The Complexity of Care for Patients with Rheumatoid Arthritis

Abstract
Patients with rheumatoid arthritis (RA) provide an important opportunity for understanding care of patients with a serious chronic condition. We sought to characterize the complexity of care for patients with RA, including metrics describing the patient, the disease, and use of the health care system across time and place. We undertook a prospective cohort study of 568 community-dwelling patients with RA by using observational data from clinically detailed telephone interviews at baseline and 2 years later in addition to medical record abstraction. Health status, comorbidity, use of disease-modifying antirheumatic drugs, visits, providers, provider types, encounter settings, and the discontinuity between patients and providers were studied.

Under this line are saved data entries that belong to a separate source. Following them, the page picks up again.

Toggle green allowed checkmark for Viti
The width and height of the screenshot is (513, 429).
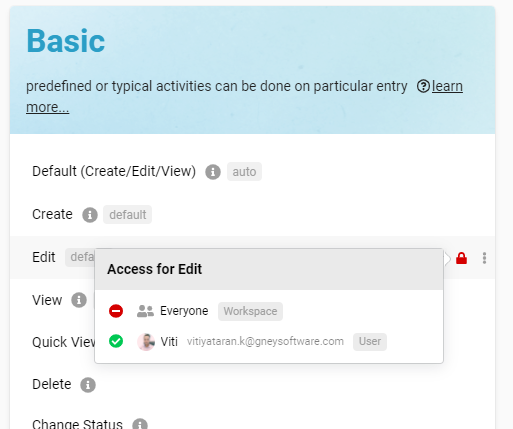(x=116, y=341)
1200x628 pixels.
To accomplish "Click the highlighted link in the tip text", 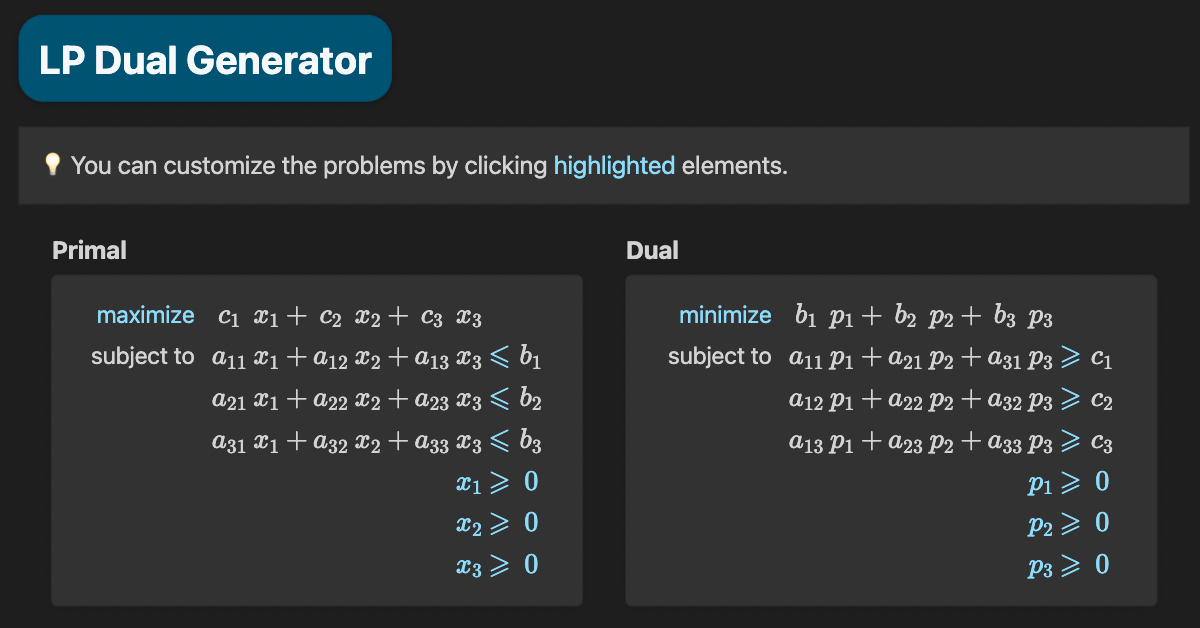I will (x=613, y=165).
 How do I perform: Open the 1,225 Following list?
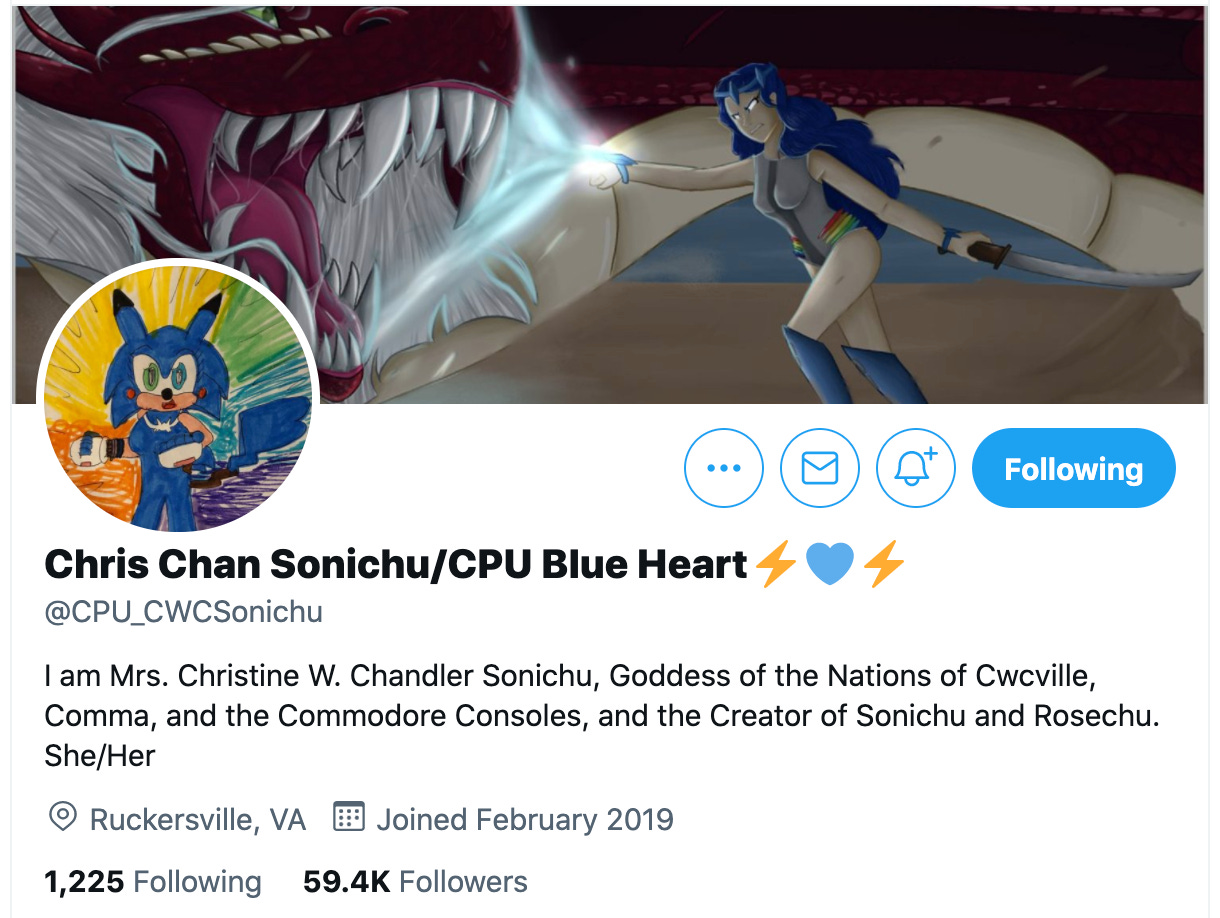[x=153, y=882]
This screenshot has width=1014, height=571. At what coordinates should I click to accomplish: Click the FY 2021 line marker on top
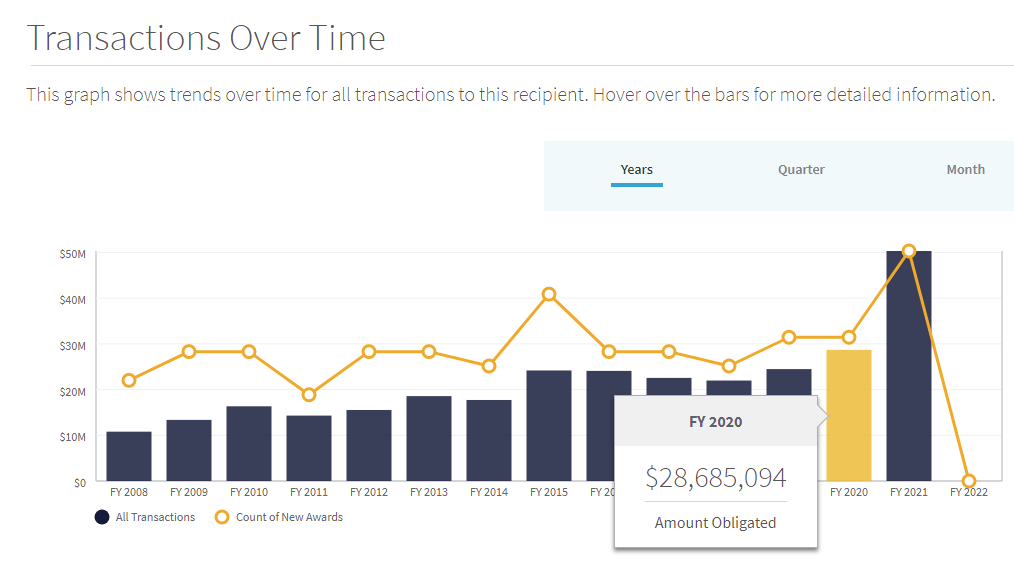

Within a 12-month window, 568 patients had 8686 outpatient encounters with the health care system with a mean of 3.41 unique providers per patient associated with a mean of 5 primary care and 6 rheumatologist visits. Half did not see a primary care physician, and 20% did not see a rheumatologist during 6-month periods despite their use of potentially toxic drugs, a mean of 4 comorbidities and progressive RA. Over the course of 24 months, 29% of patients changed their primary care provider, and 15% changed their rheumatologist. Patients were moderately impaired with mean SF-12 physical component score 37 (SD, 9). Patients with RA have frequent encounters with multiple providers and also frequent discontinuity of care. Recognizing the complexity of the care of patients with a chronic disease across multiple dimensions provides an opportunity to better understand challenges and opportunities in delivering high quality care.